Through my research I encountered over and over a method that I did not consider: memory. Faced with a stagnant space, I engaged with it in a way that challenged how I previously viewed the Contact Lens Room at my part time job. While regarded by many as a space of transience and of little interest, I took the time to sit with it and discover its charm, similar to George Perec’s ‘The Street’ and ‘The Neighbourhood’ from his work Species of Spaces and Other Places (1974). Perec examines the ordinary, unnoticed aspects of urban life, which inspired me to follow a similar theme in my work. In The Street, Georges Perec uses observation as a method of capturing memory—by writing down every small detail of the street, he preserves its essence in a way that otherwise might be forgotten. This use of memory as a way of partaking in not only documenting but encouraging your mind to recollect a space was very enlightening to me, as I found my mind naturally filled in gaps with information it assumed instead of recalled. The contact lens room, much like the street in Perec’s work, is a place of unnoticed significance, where people pass through, but few stop to reflect on its role in their daily lives.
As for the process of my investigation, I was inspired by Agnès Varda’s ‘The Gleaners and I’ (2000) to approach my space from an observational point of view. Varda’s documentary, The Gleaners and I, follows the lives of modern-day gleaners, people who collect discarded food, often in fields or on city streets. Through her lens, Varda turns these acts of gleaning into a meditation on human survival, poverty, and resilience. Varda does this by interviewing and observing the gleaners as the work, which inspired me to take a similar approach. As my space cannot speak, I decided to observe the space as I sat in it and interview people who did the same, my coworkers.

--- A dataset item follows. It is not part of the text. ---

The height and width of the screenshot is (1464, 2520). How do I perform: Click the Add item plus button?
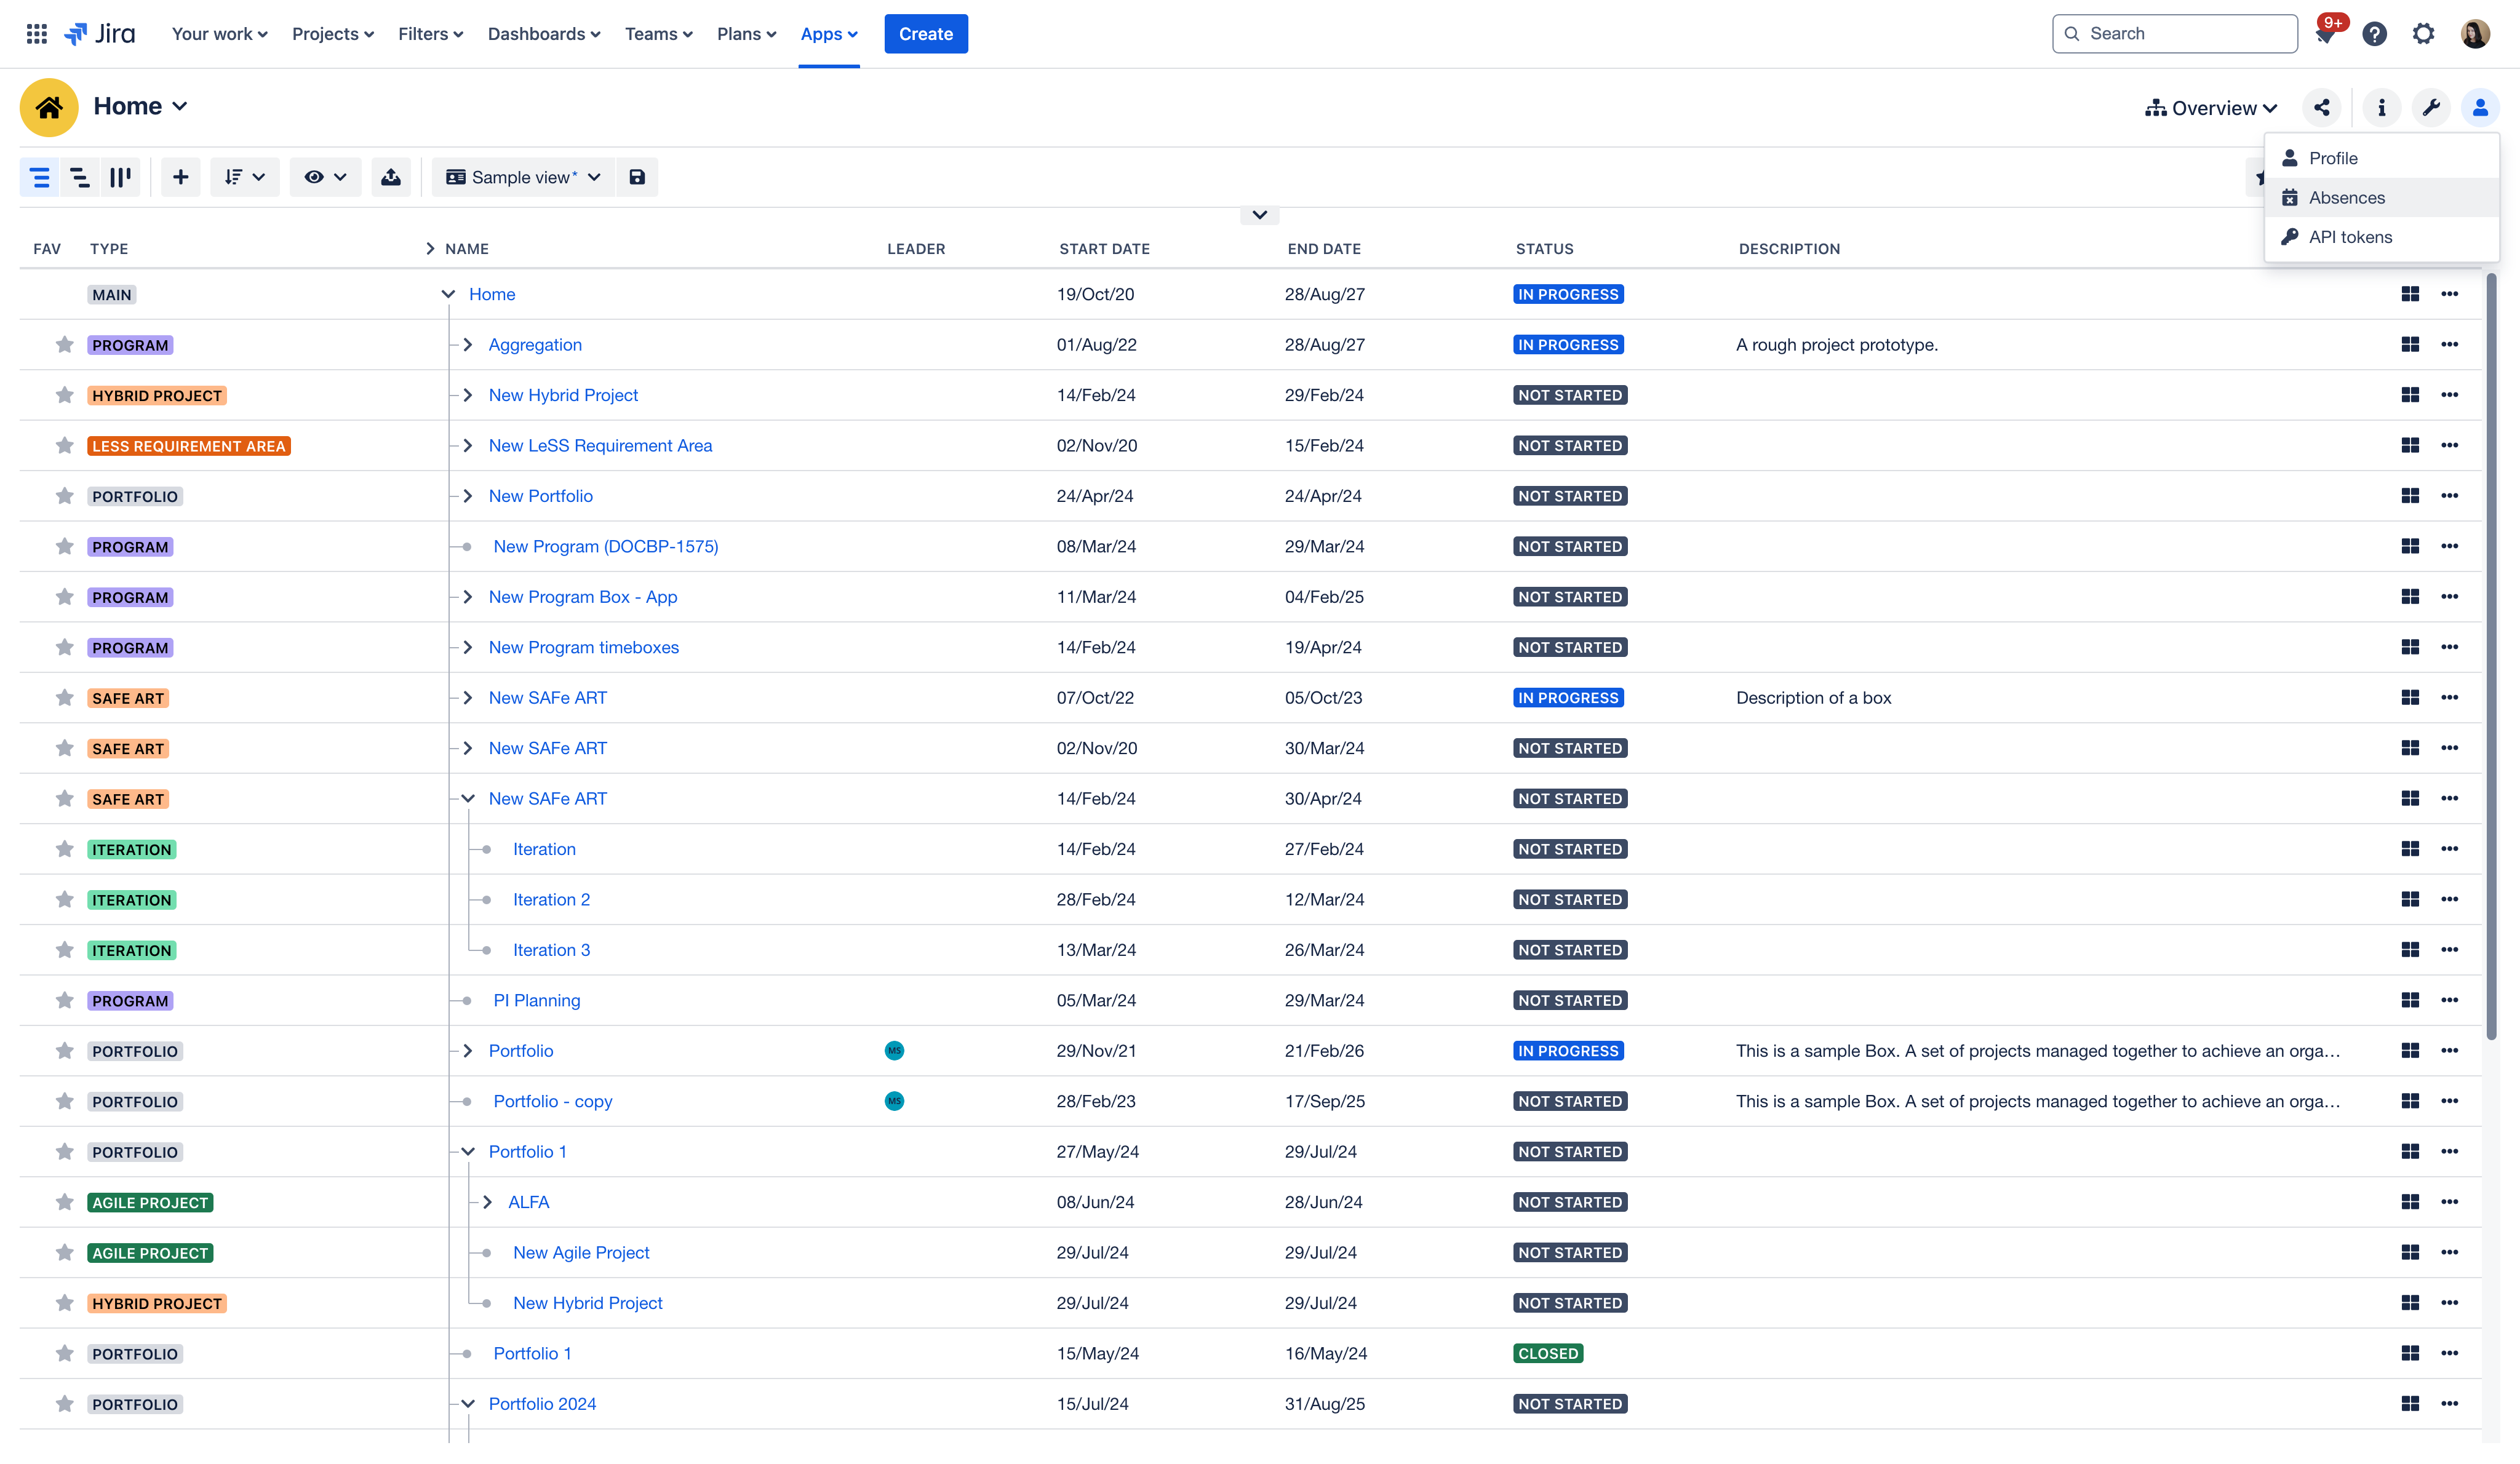[x=180, y=176]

Due to the fact these interviews were short and oftentimes during our shift, I was unable to write them down, this is where my memory as a method comes in.

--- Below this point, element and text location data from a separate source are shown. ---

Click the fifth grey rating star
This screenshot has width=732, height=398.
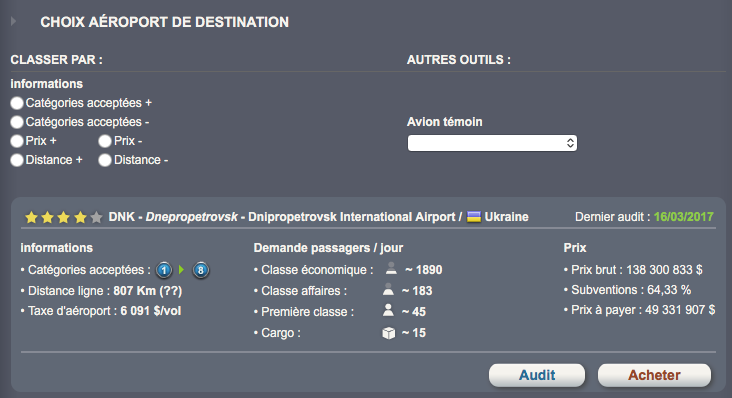[x=96, y=217]
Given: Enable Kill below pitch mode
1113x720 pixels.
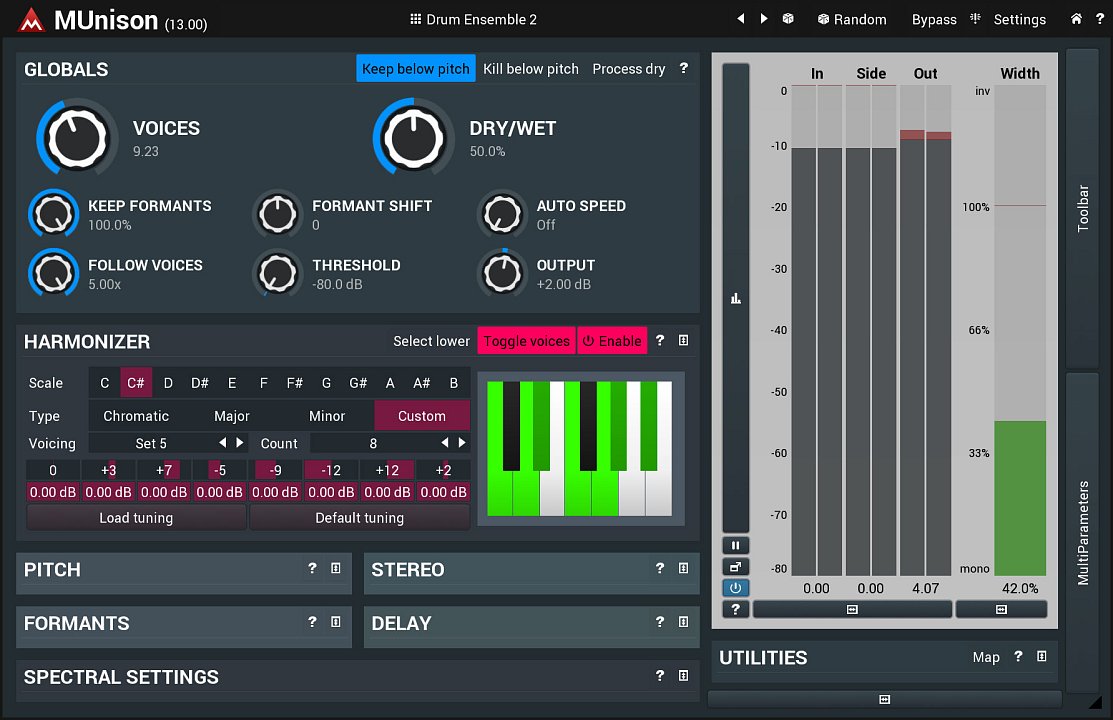Looking at the screenshot, I should point(530,69).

Both Varda and Perec use detailed observation to show how much meaning can be found in the ordinary. The tone of both works—thoughtful and reflective—invites the audience to slow down and reconsider the details of their own lives. Similarly, my research on memories of unimportant places mirrors the way both texts highlight the beauty in things we might otherwise dismiss. Unimportant places, like an empty street or an underused room, hold memories we might forget if we don’t take the time to notice them. These places are important because they carry moments of our lives, even if they seem trivial at first glance. Just as the gleaners in Varda’s film find sustenance in discarded items, we can find meaning in spaces that seem to have no value.